Bargains! Bargains! Some of the most prized red wines in the world are available from Bordeaux this year at a discount of around 30 per cent.

There are some catches, however. Your wine will not be bottled for another couple of years. You should not consider drinking it until at least 2022. And the word "bargain" is relative.

You can buy, for instance, the Château Lafite-Rothschild 2011 for as little as €600 (£480) a bottle. This time last year the 2010 vintage of the same wine was selling at €900 a bottle. Similar "discounts" are available on wine from most – not all – of the top Bordeaux châteaux as the "primeur" season for advance sales of last September's harvest comes to an end. After a stupendous increase of 2,000 per cent in the most prized labels since 1982, the bubble in posh Bordeaux wines appears to have popped this year. Or at least to have deflated.

This is not the first time that the prices for "primeurs", or wine futures, have fallen, but it is the first time they have fallen so far and so widely. Some wine traders, especially from America and Britain, say that the surprise – and the pity – is that they have not fallen further.

Huge sales to China, and to a lesser extent Russia and other "nouveaux riches" countries, have kept prices for the top 20 to 30 châteaux relatively high. Prices for some of the magical names – Château Pétrus or Château Le Pin – have scarcely fallen at all (€1,300 for a still-unbottled bottle).

The 2011 red Bordeaux or "claret" vintage is said to be reasonable but "variable" – code for "poor" in some cases. After superlative vintages in 2005, 2009 and 2010, it was predictable that primeur sale prices would fall somewhat this spring.

Some wine traders were hoping that the "variable" quality of the 2011 claret would lead to a permanent "correction" in a market which they say has lost touch with economic – and oenological – reality.

One British trader told The Independent: "Without the Chinese and others the price for many châteaux would have been much, much lower. Some traders are still trying to re-sell their 2010 Bordeaux and that was, for the most part, a much better wine. By comparison, 2011 is on the dull side."

The primeur market is unique to Bordeaux. It does not involve the hundreds of low-priced châteaux which produce wines at €5 to €10 bottle (which have gained no benefit from the craze for high-priced Bordeaux). It involves the haute-bourgeoisie and aristocracy of the Bordeaux châteaux, but especially the 250 most sought after producers of red Bordeaux.

The original intention of the primeur sales was to guarantee cash flow to the vineyards, but the resulting speculation has led, for example, to a bottle of Château Latour rising from the equivalent of €39 in 1982 to €1,200 this year.

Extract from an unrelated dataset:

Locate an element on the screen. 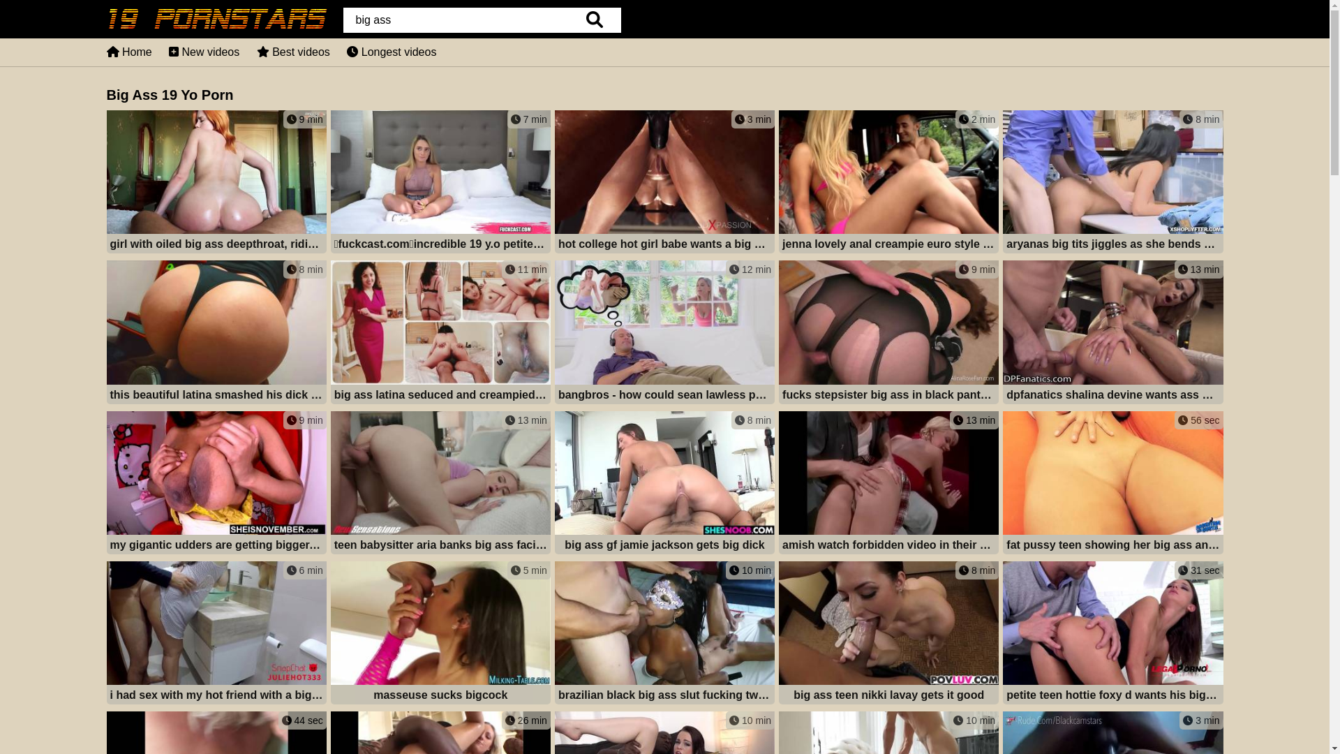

Since the 1980s, there has been speculation in wine futures, especially in the United States. Seeing five-year-old bottles of their wine selling for astronomic amounts, top châteaux were tempted to ramp up their original asking price. And so the bubble grew.

Just as the economic crisis appeared ready to end the speculation in 2008, two factors pumped it up again. The vintages in 2009 and 2010 were among the finest ever. At the same time, a new market emerged for high-priced Bordeaux in China. In volume terms, China is now the largest export market, buying 58 million bottles in 2011. Chinese investors have bough 16 vineyards in Bordeaux in the past two years.

There also seems to be a willingness – even a sense of pride – on the part of the new super-rich in China to pay absurdly high prices for bottles carrying the top Bordeaux labels. "In the case of the US or Europe, it is difficult to imagine that there are many people willing to consume a €3,000 bottle of wine," a Bordeaux trader told The Independent. "Many of those bottles seem to be fated to be stored and traded indefinitely. In China, when the wine is ready, it is drunk, whatever the price."

Vin extraordinaire: The 2011 top four

Despite the declines, at least four châteaux commanded four-figure sums for bottles of their 2011 vintage.

Château Cheval Blanc

Up to €1,100 a bottle. The Cheval Blanc is one of the most prized of the Saint-Emilion wines.

Château Latour

Up to €1,200. Latour is seen as one of the aristocrats of the Medoc, west of the Gironde.

Château Pétrus

Up to €1,300 a bottle. Petrus is the greatest of the Pomerol wines from east of the river.

Château Le Pin

Up to €1,300 a bottle. A cult, tiny vineyard within the Pomerol area.